Thank you for the link. I was searching the TSA site for this last night, and couldn't come up with it. This should be required reading for anyone flying with a horn. Note that there is no reference to any "legal right" to be present during an inspection, but the tone of the document suggests that they expect you to be present.
Also, be aware that the TSA officers at any airport have to adapt their inspection routines to the constraints of the facilities in which they work. One of the regulars at my bar gig in Baltimore is a TSA section leader in the Southwest Airlines concourse of BWI airport. In an e-mail, I asked him whether or not someone could be with their tuba at an inspection. His reply...
my buddy in the TSA wrote:The answer is: It depends.

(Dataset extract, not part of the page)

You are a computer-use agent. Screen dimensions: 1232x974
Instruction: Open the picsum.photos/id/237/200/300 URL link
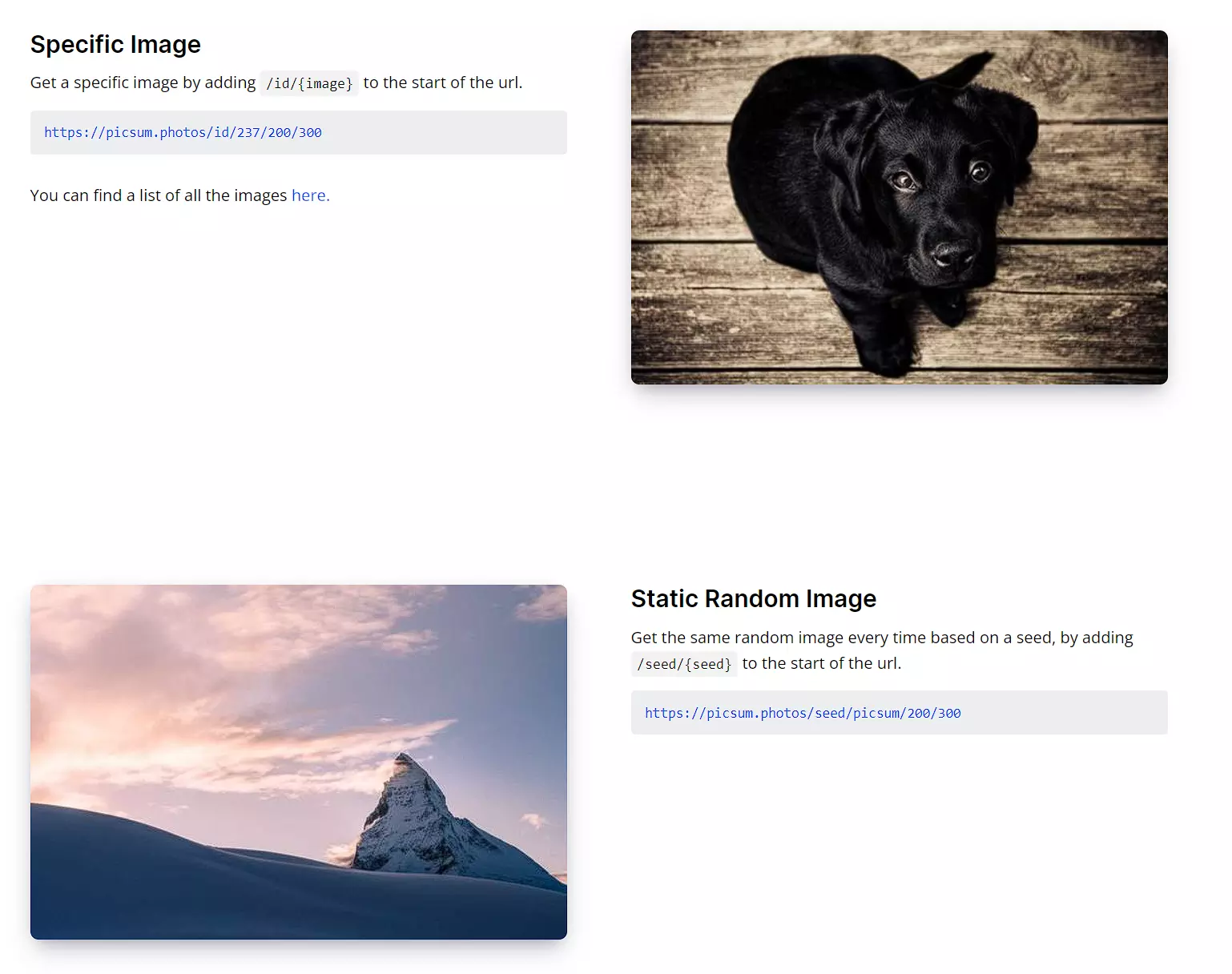[x=183, y=133]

At some airports checked baggage is screened at the ticket counter, in full view, as soon as you check it in. (If memory serves me, Orlando is set up like that.) At other airports like BWI, checked baggage is screened downstairs, where it is sent after you check it in. In the former scenario, you would be there when it is screened, in the latter scenario you would not be there. In some special situations, our checked baggage people might need a passenger to be present when his/her bag is inspected in checked baggage, but that is very rare.
A tuba, however, should not have to be "inspected" in the sense that someone would want to open the case and handle it. All checked baggage is x-rayed by very sophisticated machines, and much of the process is automated. Musical instruments are surprisingly common, and there would be no need to open and inspect a tuba, or other similar instrument, unless something else was in the case that caught the x-ray operator's attention and required inspection.
Regarding the handling of peoples' property: We do that all day long, and are very careful for the most part. Now, I will not defend the airline baggage handlers, who do indeed toss luggage onto the belts with no regard for how it lands. But TSA personnel handle passengers' property very carefully.
Obviously, if you ask for a TSA inspection at the check-in counter, where there is no x-ray equipment, a visual inspection is the only alternative, and the horn will get handled by TSA at that point. I have not asked to be present at the TSA inspection at BWI. If I did, I'm certain the TSA officer would have to come up from the inspection area to the counter, as passengers are not allowed into the baggage loading area. If this is your situation, be prepared to wait. I've not flown through Orlando with a tuba, but I have flown through San Francisco a bunch, and the terminal at SFO I usually get has a separate inspection point for oversize checked baggage. There is no x-ray at that station at SFO, inspections are visual only.
The last time I went through the SFO inspection point, the guy handled my horn very carefully, and this dude was NFL-sized and lifted my hard case over three dog kennels like it was a shoebox. With those three angry mutts waiting for his attention, he was happy to look at a harmless instrument. The time before that, the TSA officer knew it was a tuba on first sight without looking or asking. Turns out he had a nephew who was a percussion major at Julliard. In both instances, the case was opened, the mouthpiece box was searched, but the horn was not removed from it's place.
Since my horn/case combination comes awfully close to the 50 lb. limit enforced by most airlines, I don't put extra stuff in the case as many of us would wish to do. That probably spares my horn from being opened for visual inspections at BWI. I often get the TSA inspection notices in my suitcase, which routinely carries my folding music stand. Let's face it, a folded stand can't look too promising on an x-ray readout. I usually pack that right on top, in front, for easy access.